Instructions for the task: Go through the entries and count the lines with the string "computer" in them. Give only that number.
*** Opening of Extracted material ***
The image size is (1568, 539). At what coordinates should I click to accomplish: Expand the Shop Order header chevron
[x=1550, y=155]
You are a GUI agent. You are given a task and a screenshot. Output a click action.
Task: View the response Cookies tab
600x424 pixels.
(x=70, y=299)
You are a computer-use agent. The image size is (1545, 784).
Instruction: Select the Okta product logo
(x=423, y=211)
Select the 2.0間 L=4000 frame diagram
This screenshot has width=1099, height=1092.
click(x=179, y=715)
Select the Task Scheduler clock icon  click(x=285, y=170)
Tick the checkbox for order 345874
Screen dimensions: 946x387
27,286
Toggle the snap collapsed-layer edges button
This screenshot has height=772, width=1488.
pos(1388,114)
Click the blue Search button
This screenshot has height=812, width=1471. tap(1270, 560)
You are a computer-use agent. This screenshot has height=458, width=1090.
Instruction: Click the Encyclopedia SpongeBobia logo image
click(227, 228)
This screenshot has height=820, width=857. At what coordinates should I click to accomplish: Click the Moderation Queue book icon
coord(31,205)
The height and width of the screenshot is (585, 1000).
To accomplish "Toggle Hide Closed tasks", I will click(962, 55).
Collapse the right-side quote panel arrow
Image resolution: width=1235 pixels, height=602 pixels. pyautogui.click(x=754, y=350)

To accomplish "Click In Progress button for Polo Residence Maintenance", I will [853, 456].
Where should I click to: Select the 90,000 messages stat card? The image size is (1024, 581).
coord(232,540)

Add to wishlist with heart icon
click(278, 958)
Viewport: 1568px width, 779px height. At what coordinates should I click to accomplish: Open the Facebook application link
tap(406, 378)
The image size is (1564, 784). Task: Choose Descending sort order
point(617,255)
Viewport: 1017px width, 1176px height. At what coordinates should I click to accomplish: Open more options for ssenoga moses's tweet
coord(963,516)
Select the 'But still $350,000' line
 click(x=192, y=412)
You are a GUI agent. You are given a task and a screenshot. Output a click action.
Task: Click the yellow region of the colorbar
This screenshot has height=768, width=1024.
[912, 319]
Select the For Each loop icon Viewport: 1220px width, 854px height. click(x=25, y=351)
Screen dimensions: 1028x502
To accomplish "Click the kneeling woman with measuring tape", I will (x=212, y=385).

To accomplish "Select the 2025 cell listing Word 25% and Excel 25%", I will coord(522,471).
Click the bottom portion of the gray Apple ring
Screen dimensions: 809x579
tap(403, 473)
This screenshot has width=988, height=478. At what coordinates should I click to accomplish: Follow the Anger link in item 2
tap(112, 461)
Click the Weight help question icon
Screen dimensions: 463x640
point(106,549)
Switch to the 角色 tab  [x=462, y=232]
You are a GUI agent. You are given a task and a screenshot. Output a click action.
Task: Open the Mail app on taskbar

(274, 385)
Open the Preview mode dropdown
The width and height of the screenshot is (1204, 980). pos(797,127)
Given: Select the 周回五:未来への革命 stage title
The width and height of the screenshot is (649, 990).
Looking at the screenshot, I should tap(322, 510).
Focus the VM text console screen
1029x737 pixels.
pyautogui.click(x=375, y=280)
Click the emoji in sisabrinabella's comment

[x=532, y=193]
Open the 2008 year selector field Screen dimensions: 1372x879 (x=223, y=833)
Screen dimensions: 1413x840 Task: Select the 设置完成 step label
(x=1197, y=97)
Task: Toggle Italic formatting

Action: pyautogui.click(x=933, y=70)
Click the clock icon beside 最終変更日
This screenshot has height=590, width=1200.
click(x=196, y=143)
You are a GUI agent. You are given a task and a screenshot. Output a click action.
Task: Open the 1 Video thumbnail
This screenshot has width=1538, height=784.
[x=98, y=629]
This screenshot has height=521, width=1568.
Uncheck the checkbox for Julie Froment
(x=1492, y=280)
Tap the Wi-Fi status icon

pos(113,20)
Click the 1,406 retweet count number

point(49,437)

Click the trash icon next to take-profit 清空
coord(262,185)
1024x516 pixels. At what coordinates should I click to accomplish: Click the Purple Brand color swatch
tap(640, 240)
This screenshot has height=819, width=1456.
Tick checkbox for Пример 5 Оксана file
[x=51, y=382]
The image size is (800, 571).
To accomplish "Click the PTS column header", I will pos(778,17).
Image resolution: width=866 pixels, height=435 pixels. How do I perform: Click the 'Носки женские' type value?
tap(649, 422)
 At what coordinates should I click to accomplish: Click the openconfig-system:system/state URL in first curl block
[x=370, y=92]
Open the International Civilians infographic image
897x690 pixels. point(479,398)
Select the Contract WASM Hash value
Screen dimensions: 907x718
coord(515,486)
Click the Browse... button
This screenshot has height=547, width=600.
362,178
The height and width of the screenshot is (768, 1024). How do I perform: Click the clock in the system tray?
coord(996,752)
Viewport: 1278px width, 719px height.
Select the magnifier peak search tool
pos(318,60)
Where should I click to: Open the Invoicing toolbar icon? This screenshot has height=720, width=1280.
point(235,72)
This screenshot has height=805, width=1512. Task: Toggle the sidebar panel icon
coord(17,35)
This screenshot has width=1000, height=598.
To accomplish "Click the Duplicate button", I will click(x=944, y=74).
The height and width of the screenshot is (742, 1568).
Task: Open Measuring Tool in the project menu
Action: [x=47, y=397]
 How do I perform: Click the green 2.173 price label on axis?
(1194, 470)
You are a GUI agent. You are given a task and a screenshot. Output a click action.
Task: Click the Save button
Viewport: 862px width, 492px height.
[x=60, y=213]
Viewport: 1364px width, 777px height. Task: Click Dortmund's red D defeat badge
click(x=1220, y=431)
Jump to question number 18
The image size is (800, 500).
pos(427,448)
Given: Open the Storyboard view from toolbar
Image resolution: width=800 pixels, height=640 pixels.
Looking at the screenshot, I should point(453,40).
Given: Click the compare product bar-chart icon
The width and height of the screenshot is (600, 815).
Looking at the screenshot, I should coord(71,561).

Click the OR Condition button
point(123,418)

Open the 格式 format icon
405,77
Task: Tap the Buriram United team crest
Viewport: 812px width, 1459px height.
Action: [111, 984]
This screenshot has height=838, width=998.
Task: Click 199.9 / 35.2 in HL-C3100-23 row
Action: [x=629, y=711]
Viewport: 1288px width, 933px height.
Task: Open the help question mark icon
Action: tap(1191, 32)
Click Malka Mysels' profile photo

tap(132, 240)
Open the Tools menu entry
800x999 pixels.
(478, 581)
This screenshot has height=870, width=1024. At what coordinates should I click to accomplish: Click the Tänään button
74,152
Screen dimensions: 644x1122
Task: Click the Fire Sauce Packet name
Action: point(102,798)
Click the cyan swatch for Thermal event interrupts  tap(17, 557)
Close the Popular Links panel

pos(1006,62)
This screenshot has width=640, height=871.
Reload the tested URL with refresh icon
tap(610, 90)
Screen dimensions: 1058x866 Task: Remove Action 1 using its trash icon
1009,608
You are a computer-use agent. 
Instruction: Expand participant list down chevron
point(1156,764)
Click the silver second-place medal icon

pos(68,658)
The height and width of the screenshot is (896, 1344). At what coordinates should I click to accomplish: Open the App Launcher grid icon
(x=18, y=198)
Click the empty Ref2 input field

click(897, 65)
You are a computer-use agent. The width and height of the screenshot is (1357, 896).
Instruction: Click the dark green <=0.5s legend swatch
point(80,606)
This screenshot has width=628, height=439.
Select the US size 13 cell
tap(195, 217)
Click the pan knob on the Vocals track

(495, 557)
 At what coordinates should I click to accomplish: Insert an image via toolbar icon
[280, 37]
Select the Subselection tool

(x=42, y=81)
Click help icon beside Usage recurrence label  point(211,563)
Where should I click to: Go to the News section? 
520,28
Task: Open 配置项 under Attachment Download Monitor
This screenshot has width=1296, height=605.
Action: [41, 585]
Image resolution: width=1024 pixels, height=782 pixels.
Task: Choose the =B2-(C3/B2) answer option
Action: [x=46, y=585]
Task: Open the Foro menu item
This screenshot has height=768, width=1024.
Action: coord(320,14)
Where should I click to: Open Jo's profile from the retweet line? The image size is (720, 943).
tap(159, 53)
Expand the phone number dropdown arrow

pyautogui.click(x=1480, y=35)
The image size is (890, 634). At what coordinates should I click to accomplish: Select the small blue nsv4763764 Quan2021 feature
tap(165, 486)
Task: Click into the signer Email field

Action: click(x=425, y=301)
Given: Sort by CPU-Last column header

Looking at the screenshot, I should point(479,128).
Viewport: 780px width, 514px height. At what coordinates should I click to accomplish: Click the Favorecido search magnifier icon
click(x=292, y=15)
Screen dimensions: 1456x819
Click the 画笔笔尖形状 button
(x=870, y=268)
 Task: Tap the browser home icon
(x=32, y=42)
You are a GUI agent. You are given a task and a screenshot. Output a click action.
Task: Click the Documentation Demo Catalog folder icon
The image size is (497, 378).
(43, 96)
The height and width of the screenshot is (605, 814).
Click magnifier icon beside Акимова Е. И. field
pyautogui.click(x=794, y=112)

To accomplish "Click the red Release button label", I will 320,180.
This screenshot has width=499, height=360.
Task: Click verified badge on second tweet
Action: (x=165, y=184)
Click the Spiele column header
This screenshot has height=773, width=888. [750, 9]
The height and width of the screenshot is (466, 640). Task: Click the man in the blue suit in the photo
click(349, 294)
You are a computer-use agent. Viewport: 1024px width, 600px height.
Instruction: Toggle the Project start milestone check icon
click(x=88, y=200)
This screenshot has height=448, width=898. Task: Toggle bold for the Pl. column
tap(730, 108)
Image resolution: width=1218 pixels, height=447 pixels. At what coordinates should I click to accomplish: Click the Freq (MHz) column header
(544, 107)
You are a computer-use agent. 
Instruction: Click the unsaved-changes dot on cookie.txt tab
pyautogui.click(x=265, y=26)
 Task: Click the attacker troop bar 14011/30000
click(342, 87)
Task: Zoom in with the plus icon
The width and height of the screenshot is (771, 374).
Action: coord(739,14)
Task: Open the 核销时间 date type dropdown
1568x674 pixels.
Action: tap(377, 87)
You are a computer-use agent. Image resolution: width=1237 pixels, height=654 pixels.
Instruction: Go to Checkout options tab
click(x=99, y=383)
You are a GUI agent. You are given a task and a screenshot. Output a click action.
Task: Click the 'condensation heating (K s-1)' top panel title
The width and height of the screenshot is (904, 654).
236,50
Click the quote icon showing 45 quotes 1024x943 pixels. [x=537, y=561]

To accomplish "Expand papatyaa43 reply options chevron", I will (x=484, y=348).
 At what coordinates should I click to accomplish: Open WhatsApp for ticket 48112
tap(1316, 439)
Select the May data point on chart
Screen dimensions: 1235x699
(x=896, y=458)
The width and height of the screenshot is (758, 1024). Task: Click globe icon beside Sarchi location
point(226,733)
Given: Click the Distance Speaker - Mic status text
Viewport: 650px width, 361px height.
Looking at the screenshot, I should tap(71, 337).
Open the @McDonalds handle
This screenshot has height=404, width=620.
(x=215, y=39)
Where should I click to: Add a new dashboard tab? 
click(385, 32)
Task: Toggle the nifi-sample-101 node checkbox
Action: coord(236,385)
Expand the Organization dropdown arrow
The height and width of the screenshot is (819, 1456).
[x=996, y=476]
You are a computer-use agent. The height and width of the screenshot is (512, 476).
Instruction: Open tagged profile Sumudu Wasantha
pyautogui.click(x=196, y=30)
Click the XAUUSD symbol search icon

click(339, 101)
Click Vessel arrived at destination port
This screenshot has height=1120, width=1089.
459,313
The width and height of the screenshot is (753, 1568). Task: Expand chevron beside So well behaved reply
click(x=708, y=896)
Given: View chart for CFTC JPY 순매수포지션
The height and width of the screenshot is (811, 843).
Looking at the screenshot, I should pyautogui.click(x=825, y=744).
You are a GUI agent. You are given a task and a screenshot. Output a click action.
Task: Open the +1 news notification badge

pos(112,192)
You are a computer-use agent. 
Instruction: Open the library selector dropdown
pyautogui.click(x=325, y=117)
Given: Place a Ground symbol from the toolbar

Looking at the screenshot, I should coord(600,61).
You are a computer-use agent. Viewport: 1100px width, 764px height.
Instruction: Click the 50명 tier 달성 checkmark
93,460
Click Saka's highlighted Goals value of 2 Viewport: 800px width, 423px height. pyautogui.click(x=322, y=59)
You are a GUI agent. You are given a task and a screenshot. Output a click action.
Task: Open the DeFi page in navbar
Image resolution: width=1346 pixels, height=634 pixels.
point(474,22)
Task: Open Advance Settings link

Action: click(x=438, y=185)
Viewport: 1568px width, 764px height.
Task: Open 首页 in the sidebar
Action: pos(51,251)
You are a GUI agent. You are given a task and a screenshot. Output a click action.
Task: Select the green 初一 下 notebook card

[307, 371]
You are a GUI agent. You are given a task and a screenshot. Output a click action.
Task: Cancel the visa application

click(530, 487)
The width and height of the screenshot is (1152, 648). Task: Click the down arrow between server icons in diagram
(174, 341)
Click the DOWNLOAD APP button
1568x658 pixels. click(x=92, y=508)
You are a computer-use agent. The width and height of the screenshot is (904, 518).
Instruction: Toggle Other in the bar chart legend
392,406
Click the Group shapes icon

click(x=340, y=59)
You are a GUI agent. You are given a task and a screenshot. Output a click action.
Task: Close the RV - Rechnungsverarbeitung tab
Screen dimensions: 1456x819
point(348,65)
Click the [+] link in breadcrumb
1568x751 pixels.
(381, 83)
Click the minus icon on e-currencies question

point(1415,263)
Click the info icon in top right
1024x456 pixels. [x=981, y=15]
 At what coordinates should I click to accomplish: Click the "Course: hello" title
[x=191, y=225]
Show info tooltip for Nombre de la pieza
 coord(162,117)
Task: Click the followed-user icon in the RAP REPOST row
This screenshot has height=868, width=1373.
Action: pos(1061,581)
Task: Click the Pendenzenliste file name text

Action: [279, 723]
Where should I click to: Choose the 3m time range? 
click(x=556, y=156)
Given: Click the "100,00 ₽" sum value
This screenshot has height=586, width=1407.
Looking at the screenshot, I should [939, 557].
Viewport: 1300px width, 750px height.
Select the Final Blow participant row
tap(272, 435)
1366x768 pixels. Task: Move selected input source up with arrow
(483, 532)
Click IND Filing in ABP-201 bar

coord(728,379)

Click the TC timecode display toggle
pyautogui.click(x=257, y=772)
*** Close of Extracted material ***
Your response: 11